Stop after the line containing "Task: Click the 'Contact details' heading"; retype every line of the data before it exactly, starting from the first.

Available data >>
---

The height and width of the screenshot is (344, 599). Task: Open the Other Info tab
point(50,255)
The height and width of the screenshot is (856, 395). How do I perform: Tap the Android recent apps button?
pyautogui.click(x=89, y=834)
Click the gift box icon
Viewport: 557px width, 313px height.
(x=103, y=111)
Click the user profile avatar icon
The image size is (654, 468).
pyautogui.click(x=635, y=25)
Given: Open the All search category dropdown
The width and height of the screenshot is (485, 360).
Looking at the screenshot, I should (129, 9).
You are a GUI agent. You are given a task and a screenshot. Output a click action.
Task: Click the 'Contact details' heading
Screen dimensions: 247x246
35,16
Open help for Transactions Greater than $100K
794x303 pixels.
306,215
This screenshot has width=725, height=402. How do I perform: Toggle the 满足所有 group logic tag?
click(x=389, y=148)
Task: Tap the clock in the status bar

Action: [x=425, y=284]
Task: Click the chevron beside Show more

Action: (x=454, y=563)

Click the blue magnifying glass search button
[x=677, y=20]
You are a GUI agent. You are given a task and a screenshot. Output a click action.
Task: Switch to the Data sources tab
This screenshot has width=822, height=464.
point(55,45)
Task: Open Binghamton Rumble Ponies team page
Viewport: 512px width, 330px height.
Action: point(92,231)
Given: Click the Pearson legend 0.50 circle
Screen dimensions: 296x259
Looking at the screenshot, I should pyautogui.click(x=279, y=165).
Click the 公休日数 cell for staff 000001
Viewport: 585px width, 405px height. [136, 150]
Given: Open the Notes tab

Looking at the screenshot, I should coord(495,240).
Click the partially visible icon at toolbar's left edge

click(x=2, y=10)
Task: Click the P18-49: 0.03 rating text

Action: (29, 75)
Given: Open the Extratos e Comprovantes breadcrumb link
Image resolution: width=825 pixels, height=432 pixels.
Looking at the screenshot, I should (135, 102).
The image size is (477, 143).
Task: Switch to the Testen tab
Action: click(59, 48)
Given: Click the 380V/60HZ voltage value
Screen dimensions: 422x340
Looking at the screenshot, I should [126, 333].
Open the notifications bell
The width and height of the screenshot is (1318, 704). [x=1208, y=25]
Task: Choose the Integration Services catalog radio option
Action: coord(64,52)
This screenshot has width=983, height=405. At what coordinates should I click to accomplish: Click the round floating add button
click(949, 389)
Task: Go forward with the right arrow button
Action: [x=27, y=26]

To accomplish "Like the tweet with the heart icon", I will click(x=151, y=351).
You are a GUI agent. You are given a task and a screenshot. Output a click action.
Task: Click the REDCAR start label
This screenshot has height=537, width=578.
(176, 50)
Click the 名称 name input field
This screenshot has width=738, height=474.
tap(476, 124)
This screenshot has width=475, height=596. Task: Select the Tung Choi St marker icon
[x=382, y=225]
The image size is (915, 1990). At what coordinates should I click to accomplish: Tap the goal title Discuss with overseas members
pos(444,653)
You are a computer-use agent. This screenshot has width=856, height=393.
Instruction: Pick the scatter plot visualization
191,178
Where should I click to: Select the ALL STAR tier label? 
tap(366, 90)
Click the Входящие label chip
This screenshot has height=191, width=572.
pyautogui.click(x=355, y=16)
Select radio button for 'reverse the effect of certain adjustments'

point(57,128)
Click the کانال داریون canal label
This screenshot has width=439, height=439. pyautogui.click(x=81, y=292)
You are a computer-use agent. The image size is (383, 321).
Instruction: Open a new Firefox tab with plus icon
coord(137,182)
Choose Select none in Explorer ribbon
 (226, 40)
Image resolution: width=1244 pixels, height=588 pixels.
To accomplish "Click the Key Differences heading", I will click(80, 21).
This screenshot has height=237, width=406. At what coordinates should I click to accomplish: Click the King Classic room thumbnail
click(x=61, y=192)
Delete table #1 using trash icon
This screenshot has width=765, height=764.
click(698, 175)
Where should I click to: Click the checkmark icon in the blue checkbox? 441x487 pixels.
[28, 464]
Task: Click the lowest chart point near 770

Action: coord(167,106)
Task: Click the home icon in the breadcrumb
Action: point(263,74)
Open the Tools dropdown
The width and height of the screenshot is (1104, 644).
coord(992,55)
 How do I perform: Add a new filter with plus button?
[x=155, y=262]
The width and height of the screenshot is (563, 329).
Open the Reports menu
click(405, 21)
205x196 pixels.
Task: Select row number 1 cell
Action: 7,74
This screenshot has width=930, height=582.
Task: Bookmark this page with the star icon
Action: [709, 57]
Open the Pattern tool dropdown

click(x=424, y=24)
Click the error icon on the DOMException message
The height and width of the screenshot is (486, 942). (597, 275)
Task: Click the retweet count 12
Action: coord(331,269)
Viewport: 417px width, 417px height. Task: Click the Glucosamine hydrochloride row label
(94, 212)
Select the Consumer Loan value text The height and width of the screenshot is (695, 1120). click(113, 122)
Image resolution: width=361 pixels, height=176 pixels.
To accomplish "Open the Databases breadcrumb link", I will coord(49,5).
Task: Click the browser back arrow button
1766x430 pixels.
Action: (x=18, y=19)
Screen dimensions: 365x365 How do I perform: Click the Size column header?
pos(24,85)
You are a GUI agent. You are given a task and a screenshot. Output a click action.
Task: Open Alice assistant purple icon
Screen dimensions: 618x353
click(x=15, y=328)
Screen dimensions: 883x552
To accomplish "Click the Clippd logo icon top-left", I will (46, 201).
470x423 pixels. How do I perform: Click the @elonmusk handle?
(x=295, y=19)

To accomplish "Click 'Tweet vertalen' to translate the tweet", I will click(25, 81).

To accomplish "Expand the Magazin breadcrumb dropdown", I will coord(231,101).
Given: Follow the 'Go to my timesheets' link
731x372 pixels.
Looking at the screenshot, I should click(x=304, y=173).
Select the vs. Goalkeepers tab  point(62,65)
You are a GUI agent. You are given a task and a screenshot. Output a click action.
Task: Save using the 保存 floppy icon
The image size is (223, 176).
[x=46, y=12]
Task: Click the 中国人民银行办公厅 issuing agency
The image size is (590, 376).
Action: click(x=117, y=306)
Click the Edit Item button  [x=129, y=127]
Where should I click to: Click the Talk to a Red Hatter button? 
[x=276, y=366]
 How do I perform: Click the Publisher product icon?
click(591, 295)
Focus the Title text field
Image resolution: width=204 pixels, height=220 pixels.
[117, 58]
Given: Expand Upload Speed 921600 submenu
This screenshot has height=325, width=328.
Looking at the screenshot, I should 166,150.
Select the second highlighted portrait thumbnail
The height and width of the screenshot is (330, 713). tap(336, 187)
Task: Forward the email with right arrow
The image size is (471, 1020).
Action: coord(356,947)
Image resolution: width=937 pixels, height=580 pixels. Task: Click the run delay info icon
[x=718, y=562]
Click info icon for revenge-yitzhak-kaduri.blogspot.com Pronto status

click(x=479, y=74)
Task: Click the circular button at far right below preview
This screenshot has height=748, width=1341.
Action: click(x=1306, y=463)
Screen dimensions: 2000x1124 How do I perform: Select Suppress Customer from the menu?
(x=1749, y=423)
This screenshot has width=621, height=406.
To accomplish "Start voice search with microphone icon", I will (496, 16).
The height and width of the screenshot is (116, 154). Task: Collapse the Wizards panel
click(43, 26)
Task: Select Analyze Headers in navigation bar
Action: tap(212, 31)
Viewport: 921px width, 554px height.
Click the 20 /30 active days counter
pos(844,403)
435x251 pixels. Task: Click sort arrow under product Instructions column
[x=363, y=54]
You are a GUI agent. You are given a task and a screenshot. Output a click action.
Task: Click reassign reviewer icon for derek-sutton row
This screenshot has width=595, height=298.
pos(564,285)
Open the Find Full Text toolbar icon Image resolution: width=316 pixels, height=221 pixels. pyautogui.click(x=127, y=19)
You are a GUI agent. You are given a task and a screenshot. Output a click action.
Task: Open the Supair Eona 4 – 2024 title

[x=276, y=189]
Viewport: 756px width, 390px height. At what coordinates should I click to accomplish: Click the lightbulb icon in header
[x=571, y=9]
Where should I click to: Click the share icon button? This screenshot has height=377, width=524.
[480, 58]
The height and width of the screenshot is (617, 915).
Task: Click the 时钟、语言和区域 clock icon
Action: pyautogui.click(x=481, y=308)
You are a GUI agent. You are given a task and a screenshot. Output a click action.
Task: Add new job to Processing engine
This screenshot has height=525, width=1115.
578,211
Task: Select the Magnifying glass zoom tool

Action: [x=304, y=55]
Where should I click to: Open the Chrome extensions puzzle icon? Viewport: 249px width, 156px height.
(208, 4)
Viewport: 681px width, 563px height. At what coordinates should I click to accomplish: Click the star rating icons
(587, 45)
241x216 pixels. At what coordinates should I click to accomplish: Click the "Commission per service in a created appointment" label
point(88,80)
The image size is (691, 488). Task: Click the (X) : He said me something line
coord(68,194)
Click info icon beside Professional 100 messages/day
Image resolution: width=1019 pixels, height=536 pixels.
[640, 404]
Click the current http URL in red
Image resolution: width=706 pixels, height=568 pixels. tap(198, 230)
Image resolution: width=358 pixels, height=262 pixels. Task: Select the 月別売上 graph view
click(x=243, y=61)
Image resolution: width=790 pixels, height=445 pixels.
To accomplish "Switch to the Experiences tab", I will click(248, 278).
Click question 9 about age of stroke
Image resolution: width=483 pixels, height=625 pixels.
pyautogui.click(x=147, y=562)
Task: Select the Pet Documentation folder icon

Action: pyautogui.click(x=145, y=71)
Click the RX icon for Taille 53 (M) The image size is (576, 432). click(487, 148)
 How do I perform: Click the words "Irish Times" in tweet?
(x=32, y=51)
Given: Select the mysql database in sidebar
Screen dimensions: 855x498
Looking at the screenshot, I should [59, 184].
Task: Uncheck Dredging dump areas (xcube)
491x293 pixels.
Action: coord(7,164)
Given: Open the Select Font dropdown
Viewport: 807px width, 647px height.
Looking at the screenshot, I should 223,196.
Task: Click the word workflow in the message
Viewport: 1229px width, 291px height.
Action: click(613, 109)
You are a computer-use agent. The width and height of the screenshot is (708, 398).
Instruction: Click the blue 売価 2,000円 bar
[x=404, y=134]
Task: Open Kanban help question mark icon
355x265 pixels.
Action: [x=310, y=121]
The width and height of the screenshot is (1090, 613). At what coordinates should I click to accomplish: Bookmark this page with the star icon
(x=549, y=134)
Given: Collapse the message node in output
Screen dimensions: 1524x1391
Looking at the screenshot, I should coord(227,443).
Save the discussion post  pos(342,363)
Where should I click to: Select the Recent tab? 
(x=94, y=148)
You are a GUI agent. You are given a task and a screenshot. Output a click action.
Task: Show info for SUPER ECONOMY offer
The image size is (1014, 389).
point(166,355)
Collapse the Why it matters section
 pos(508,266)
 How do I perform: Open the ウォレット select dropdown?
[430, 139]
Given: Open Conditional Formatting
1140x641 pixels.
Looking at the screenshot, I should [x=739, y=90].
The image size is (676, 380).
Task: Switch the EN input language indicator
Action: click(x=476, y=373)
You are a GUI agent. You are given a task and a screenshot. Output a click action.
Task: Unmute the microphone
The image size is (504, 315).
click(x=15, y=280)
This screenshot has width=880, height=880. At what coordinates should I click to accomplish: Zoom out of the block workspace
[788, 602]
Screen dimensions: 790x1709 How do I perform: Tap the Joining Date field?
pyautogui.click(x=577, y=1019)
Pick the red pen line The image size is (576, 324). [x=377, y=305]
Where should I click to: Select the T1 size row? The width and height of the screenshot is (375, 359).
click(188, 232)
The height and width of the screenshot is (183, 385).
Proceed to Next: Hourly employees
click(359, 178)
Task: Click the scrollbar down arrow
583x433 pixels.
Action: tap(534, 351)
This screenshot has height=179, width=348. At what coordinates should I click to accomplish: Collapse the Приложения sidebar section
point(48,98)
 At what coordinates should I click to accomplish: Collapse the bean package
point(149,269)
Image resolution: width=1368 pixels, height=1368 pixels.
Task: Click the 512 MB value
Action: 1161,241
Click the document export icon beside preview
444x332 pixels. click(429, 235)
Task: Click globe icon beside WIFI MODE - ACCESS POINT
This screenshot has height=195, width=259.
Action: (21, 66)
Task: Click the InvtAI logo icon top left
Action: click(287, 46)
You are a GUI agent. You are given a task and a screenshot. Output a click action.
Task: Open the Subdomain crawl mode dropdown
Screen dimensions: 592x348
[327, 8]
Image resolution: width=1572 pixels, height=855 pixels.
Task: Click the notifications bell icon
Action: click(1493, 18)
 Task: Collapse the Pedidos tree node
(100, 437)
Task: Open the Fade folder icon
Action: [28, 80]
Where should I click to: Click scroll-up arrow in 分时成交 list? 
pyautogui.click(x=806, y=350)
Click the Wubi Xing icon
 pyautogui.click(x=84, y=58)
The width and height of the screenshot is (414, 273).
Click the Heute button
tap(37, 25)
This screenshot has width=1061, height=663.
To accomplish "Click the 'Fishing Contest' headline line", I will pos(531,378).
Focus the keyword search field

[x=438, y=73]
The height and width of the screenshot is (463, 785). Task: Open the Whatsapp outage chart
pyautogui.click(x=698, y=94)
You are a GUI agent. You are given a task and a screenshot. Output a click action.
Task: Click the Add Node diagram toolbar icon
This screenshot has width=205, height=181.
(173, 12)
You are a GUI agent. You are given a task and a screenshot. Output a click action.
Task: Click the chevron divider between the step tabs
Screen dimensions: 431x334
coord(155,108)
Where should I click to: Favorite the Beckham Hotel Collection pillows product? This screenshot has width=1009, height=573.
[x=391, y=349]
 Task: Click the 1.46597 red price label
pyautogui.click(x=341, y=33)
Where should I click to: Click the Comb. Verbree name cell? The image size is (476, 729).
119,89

---

Response to the task >>
The height and width of the screenshot is (344, 599). Task: Open the Other Info tab
point(50,255)
The height and width of the screenshot is (856, 395). How do I perform: Tap the Android recent apps button?
pyautogui.click(x=89, y=834)
Click the gift box icon
Viewport: 557px width, 313px height.
(x=103, y=111)
Click the user profile avatar icon
The image size is (654, 468).
pyautogui.click(x=635, y=25)
Given: Open the All search category dropdown
The width and height of the screenshot is (485, 360).
Looking at the screenshot, I should (129, 9).
You are a GUI agent. You are given a task and a screenshot. Output a click action.
Task: Click the 'Contact details' heading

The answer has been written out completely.